■ ASSIGNED TASK: Look through the records and copy each line that has "agent" in it.

Stored items from a collection:

○ ○ ○ ○ ○

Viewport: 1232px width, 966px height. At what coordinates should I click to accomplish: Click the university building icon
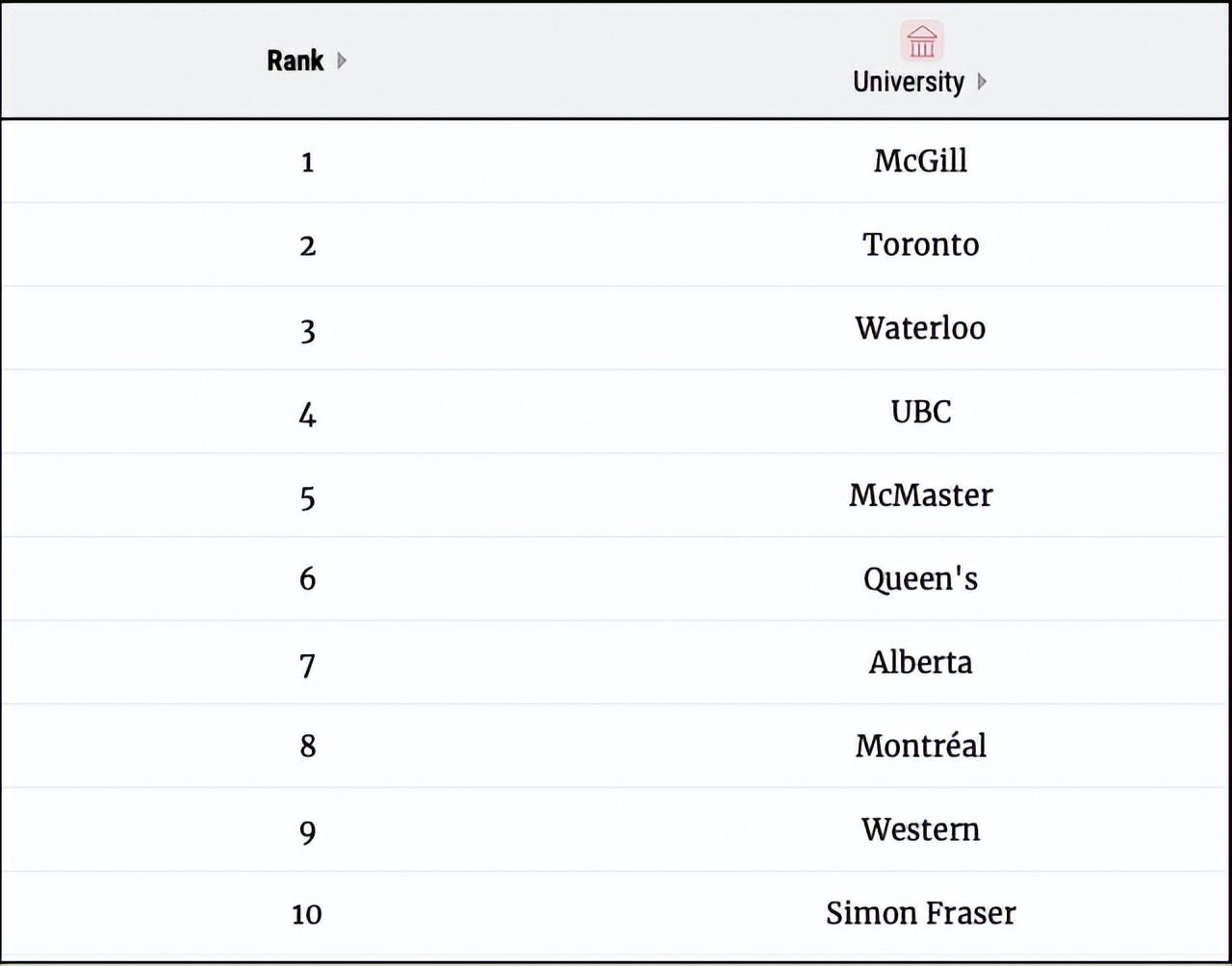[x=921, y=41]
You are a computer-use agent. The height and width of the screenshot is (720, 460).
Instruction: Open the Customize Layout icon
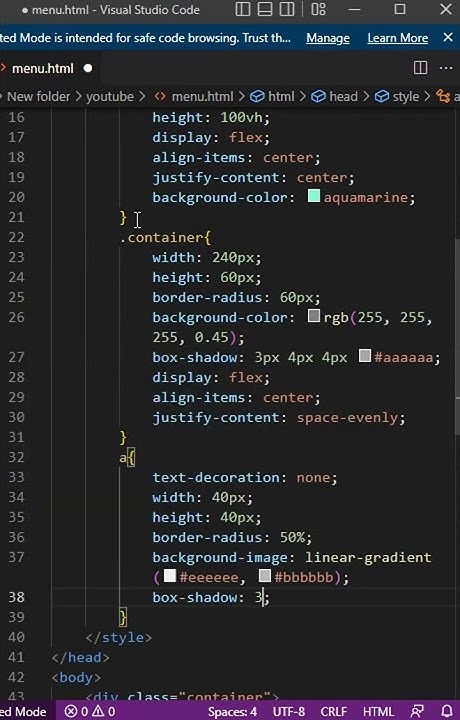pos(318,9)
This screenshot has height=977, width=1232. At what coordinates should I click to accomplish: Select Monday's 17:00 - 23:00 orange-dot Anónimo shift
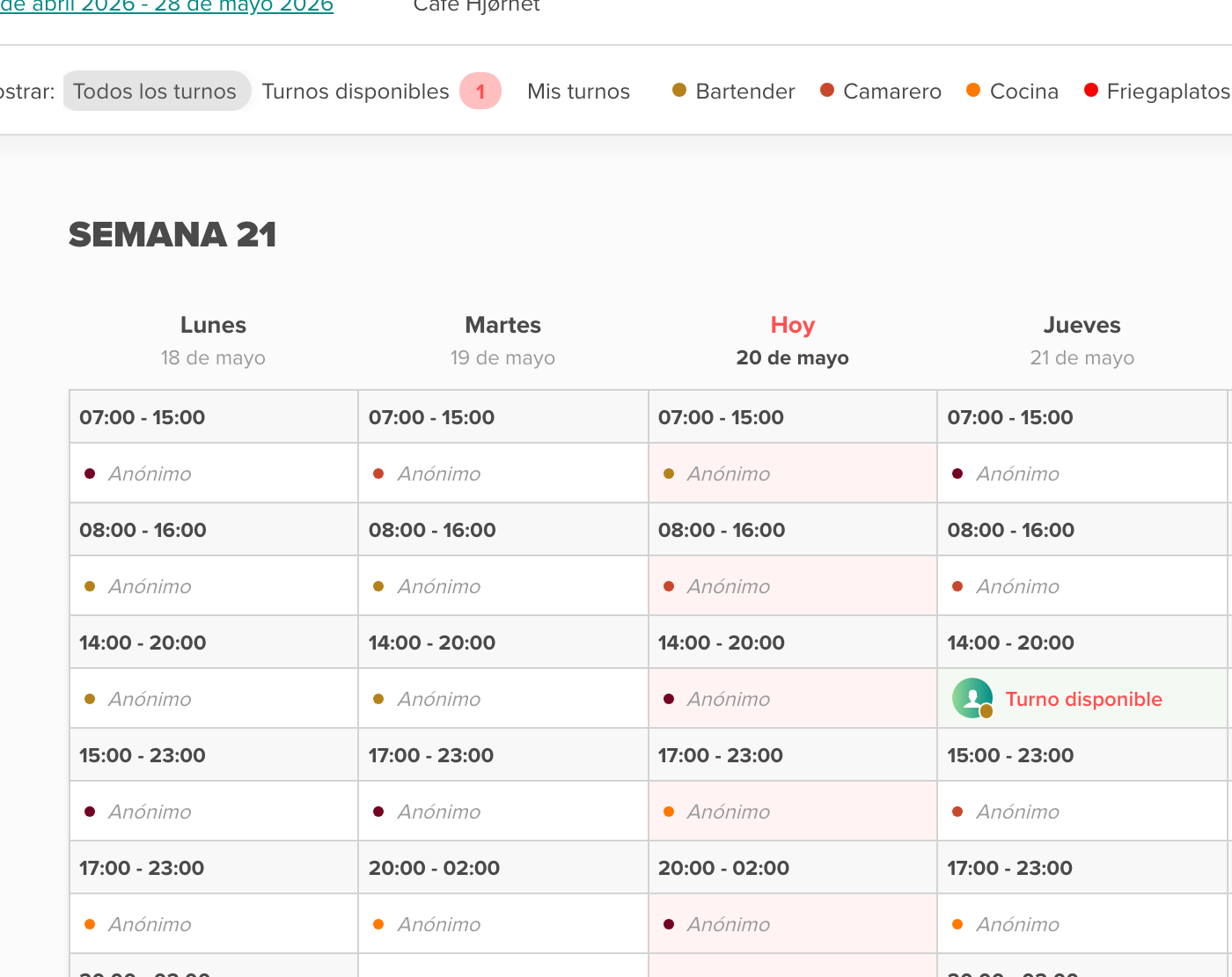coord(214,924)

○ ○ ○ ○ ○

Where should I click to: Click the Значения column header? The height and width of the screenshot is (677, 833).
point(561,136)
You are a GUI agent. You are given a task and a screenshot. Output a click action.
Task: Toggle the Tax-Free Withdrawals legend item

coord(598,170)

○ ○ ○ ○ ○

■ OUTPUT BELOW:
You are a computer-use agent. The height and width of the screenshot is (720, 460).
You are a GUI agent. You are given a task and a screenshot. Output a click action.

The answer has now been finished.